Dr. Erickson recommends women get a professional bra fitting every two or three years, unless you’ve had a major weight change.

Cell phones The problem:Think about how much time you spend on your cell phone. Your neck is likely craned down, and that position puts a lot of stress on your neck and decreases your natural cervical curve.

The solution: It all comes down to posture. Dr. Erickson says it may not look discreet, but holding your phone up in front of your eyes is the best cell phone posture.

You can read more about the impact improper cell phone posture has on your spine in Is Your Cell Phone Killing Your Back? and High-Tech Can Be a Pain in the Neck.

Fashion Ergonomics: It’s More than How You Look Ultimately, Dr.

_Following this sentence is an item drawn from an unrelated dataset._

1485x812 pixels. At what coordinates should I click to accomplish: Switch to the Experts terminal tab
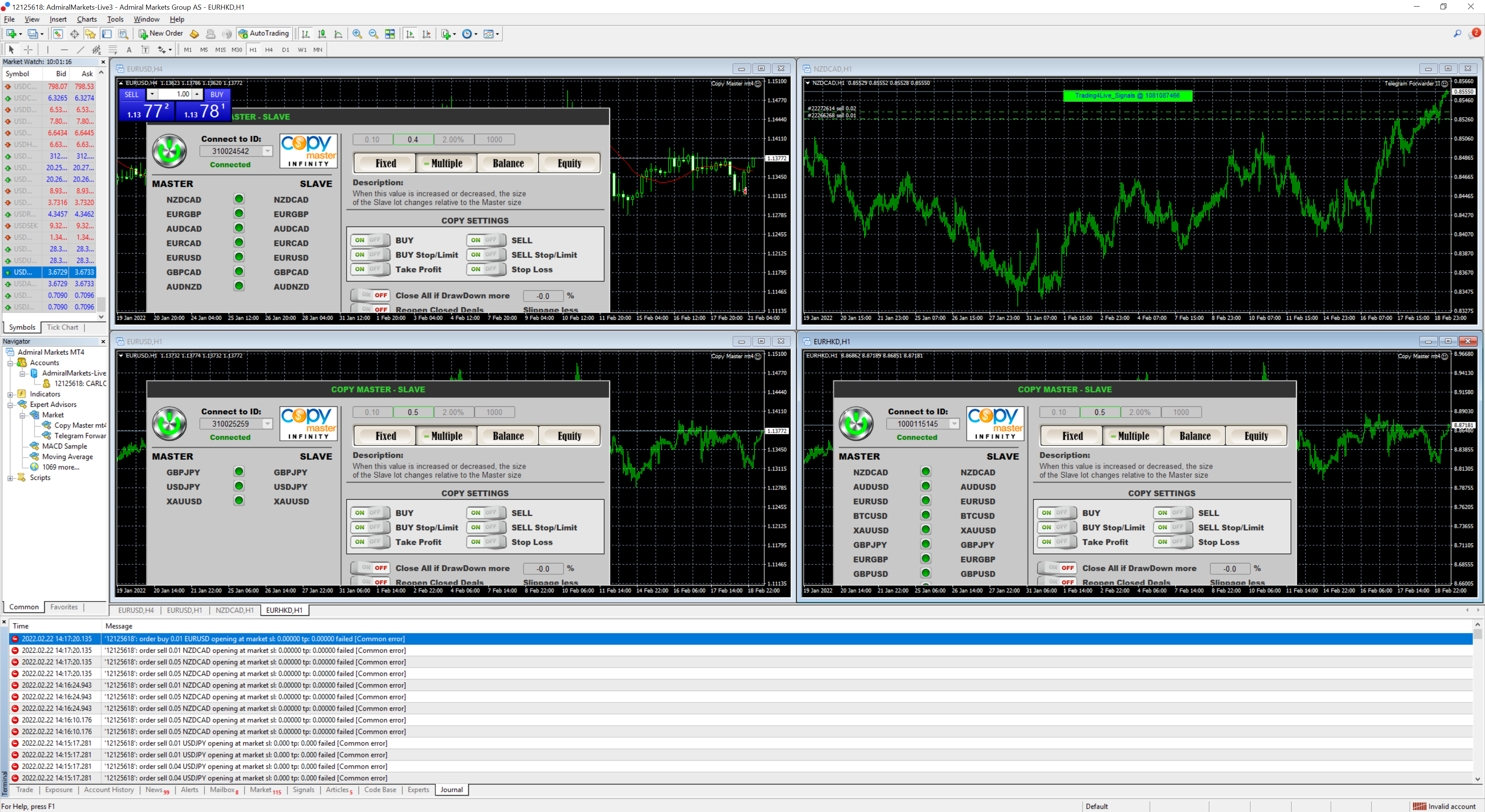point(418,790)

Erickson says women should feel healthy and empowered in their attire. A huge part of that is posture, which not only helps you look good—it’s essential to spine health.

“I want women to feel empowered and walk with perfect posture,” she says. “Women who are empowered walk with an open chest and erect posture, and their eyes are looking out in front of them—not down or slumped forward.”